Ultimate-Hosts-Blacklist / dev-center

The place to talk about our infrastructure or everything related to the Ultimate Hosts Blacklist project.
MIT License
11 stars 2 forks source link

Regex-support for dnsmasq #46

Open ghost opened 4 years ago

ghost commented 4 years ago

@Somebodyisnobody commented on Mar 27, 2020, 2:19 PM UTC:

PiHole FTL and dnsmasq does support regex. We could shrink the file size save ourselves the www. entries. Are there any discussions at the moment about it?

This issue was moved by funilrys from mitchellkrogza/Ultimate.Hosts.Blacklist#564.

funilrys commented 4 years ago

Hi @Somebodyisnobody, Interesting. Actually not but we could implement it in near the future!


Hey @dnmTX @smed79 @mitchellkrogza @Ultimate-Hosts-Blacklist/contributors what do you think of this feature request?

Stay safe and healthy!

spirillen commented 3 years ago

Just to give a little feedback on what you are asking for.

What you'll need to achieve this is minimum one list which hold all domain fir which you are able to blacklist by a wildcard, I did start this once, also to be working for this list (forgot where it is) but that will be quit some work (days of work), on the other hand, you could use any existing wildcard list such as mine https://github.com/mypdns/matrix/tree/master/source, but as I also know you are not "prepared" to use all of them as is I would suggest you hold those against a whitelist before running the process this could safe you a lot of time, and at the same time you could help contributing to those added into my project, we would all then be benefiting from each others time and knowledge.

Somebodyisnobody commented 3 years ago

What you'll need to achieve this is minimum one list which hold all domain fir which you are able to blacklist by a wildcard

So you mean that wildcard blocking would not give the possibility to exempt some subdomains? And that we have no index of active subdomains if we want to block only 99 of 100 subdomains of example.com? You fear that the last of 100 would be also blocked? I don't want block in wildcard style, I want to use regex. And for hermless sites like newspaperexample.com only ads.newspaperexample.com could be blocked without using regex.

I think for something like this: (ads|advertising|tracking|mining).newspaperexample.com instead of:

ads.newspaperexample.com
advertising.newspaperexample.com
tracking.newspaperexample.com
mining.newspaperexample.com

newspaperexample.com itself would still be callable.

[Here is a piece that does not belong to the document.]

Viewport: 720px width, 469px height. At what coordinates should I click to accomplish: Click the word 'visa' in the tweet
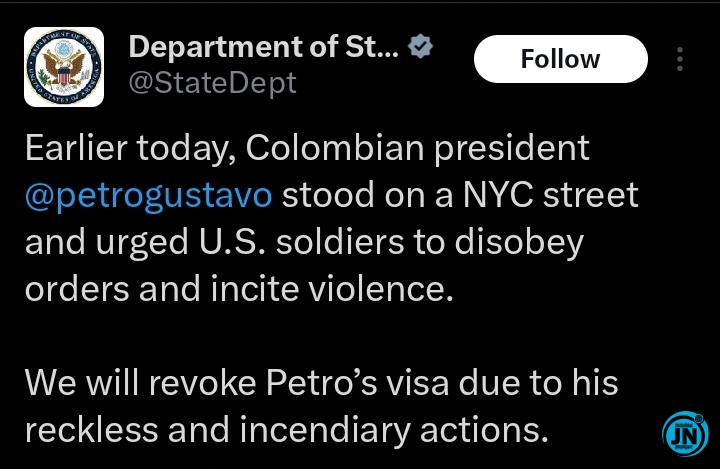pyautogui.click(x=417, y=383)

When I understand it right @funilrys plans to redo the backend with a shadowdatabase. A central database where lists are indexed, sorted and where black- and whitelister can add/remove entries and where in the end a new list is generated from the database. In the last step, the generation could create such a regex-list: database: id domain source cur_revision ro_locked_by_admin
1 ads.newspaperexample.com 1 a518b8fb-83fc-4c17-86a2-6791c82e691a
2 advertising.newspaperexample.com 1 d1964bad-b252-4410-8416-402174341b8d
3 tracking.newspaperexample.com 3 d1964bad-b252-4410-8416-402174341b8d
4 mining.newspaperexample.com 2 3d631393-cccc-47cb-9c5e-2cf0e23566a3
5 www.badsite.com 17 a6250a84-3eac-42e1-835a-32fc52a24bc5 1
6 badsite.com 17 fb298064-28d8-43cb-8a98-dcdad0489f91 1

generation result:

^(ads|advertising|tracking|mining).newspaperexample.com$
^(www\.)?badsite.com$

or *.badsite.com depending how we interpret the target of blocking www.badsite.com and badsite.com

So if I understand you right then I don't see the logic problem for automatic generation of such a list.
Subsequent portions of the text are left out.